Now you might appropriately ask a Fed representative what monetary policy can do to offset any Y2K disruption. The truthful short answer is "not much." We can't plow the streets or deliver packages and we would be unable to reprogram the nation's computers for the year 2000. The Y2K problem is primarily an issue affecting the aggregate supply side of the economy, whereas the Federal Reserve's monetary policy works mainly on aggregate demand. We all understand how creating more money, and lowering the level of short-term interest rates, gives a boost to interest-sensitive sectors, such as homebuilding, but these tools are unlikely to be very effective in generating more Y2K remediation efforts or accelerating the recovery process if someone experiences some type of disruption. We will, of course, be ready if people want to hold more cash on New Year's Eve 1999, and we will be prepared to lend whatever sums may be needed to financial institutions through the discount window or to provide needed reserves to the banking system's open market operation. And, in the unlikely event a serious Y2K disruption should have significant feedback effects on aggregate demand, such as I outlined earlier, there obviously would be a role for the Federal Reserve to play in countering a downturn. But there is nothing monetary policy can do to offset the direct effects of a Y2K disruption.

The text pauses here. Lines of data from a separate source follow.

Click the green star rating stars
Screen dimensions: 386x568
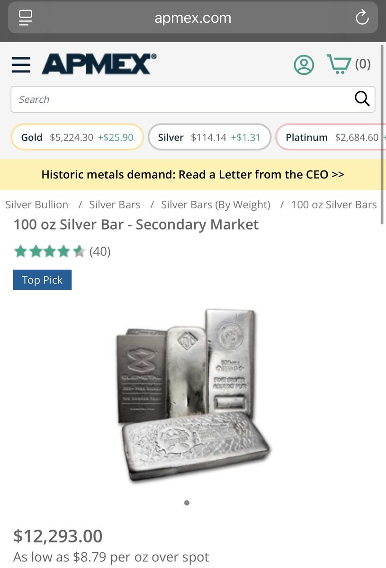(47, 251)
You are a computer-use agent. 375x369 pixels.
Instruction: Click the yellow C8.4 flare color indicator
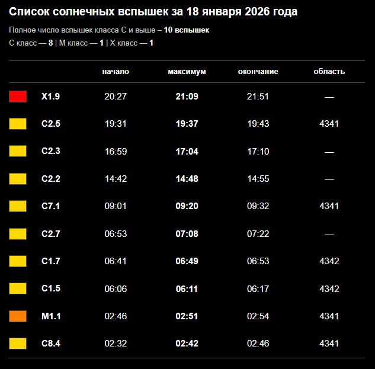(x=18, y=344)
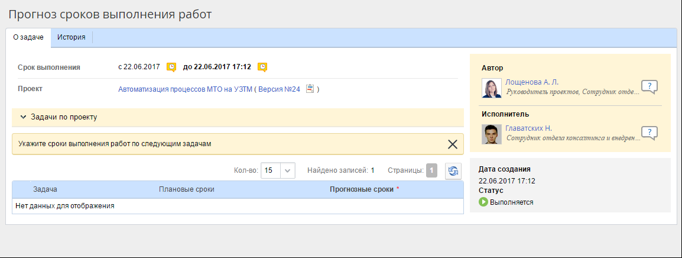
Task: Open the Кол-во records dropdown arrow
Action: tap(287, 171)
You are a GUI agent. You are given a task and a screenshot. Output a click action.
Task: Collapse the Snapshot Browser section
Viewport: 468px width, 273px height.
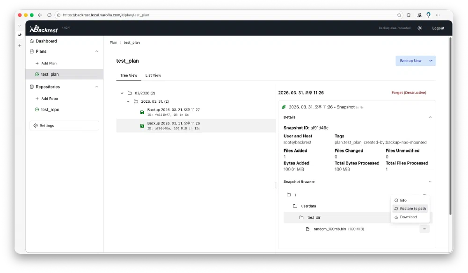pos(430,182)

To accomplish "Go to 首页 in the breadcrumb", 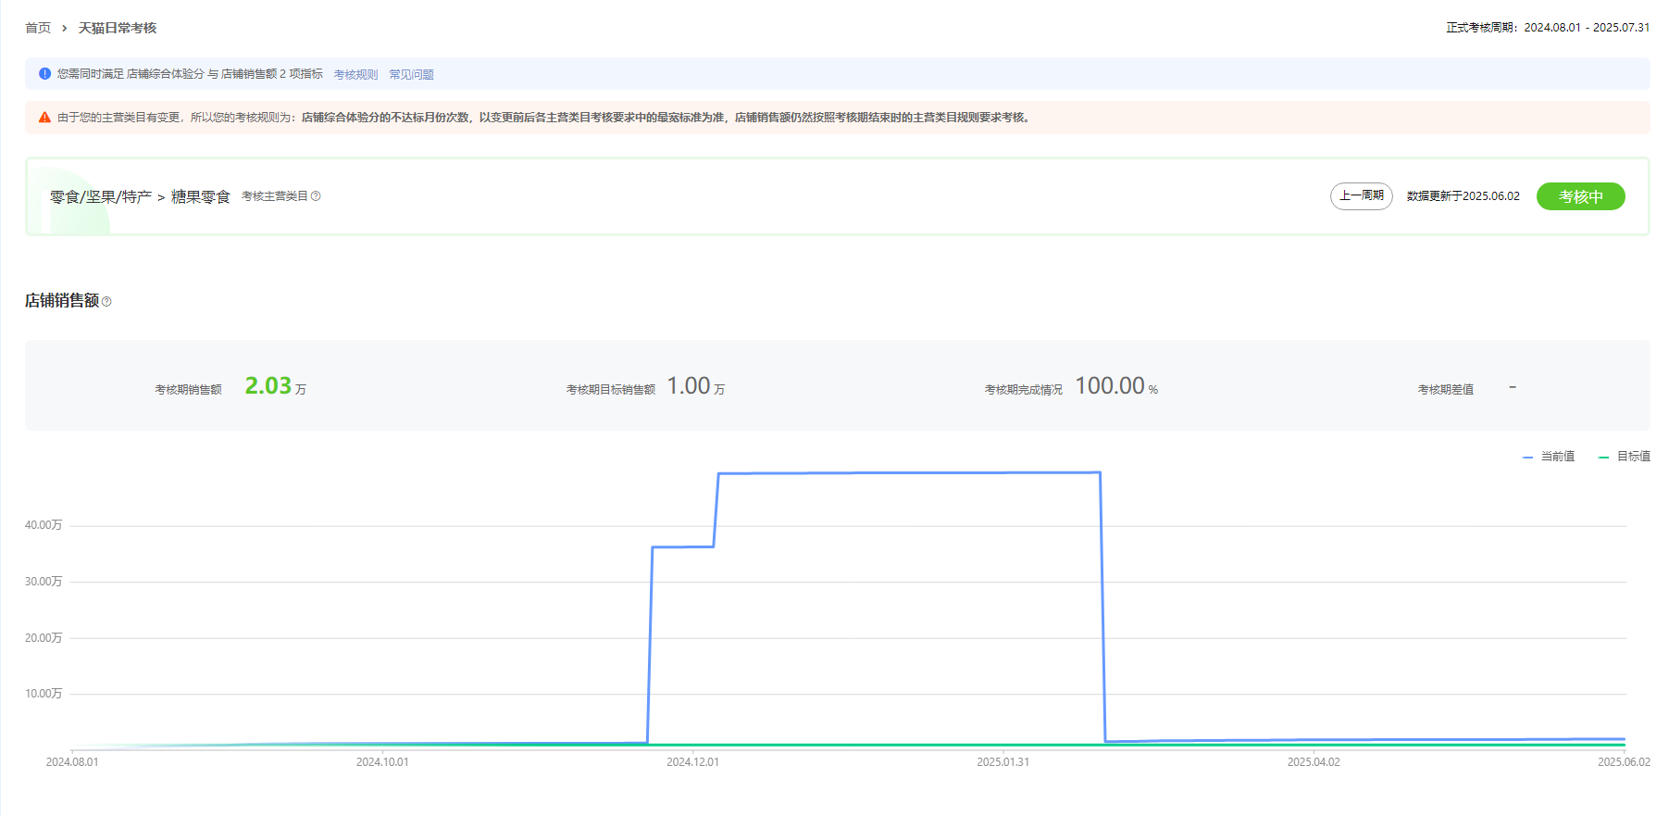I will (x=38, y=29).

In summary, as I stated at the outset of my remarks, I am cautiously but increasingly optimistic that the United States will weather this storm without major disruptions to economic activity. Some of the more frightening scenarios are not without a certain plausibility, if this challenge were being ignored. But it is not being ignored, as indeed this meeting today clearly illustrates. An enormous amount of work is being done in anticipation of the rollover of the millennium. As the world's largest economy, the heaviest burden of preparation falls on the U. S. But it is truly a worldwide issue, and to the extent some are not adequately prepared and experience breakdowns of unforeseeable dimension, we could all be affected accordingly. We at the Federal Reserve intend to do our utmost, and we hope and trust others will do likewise.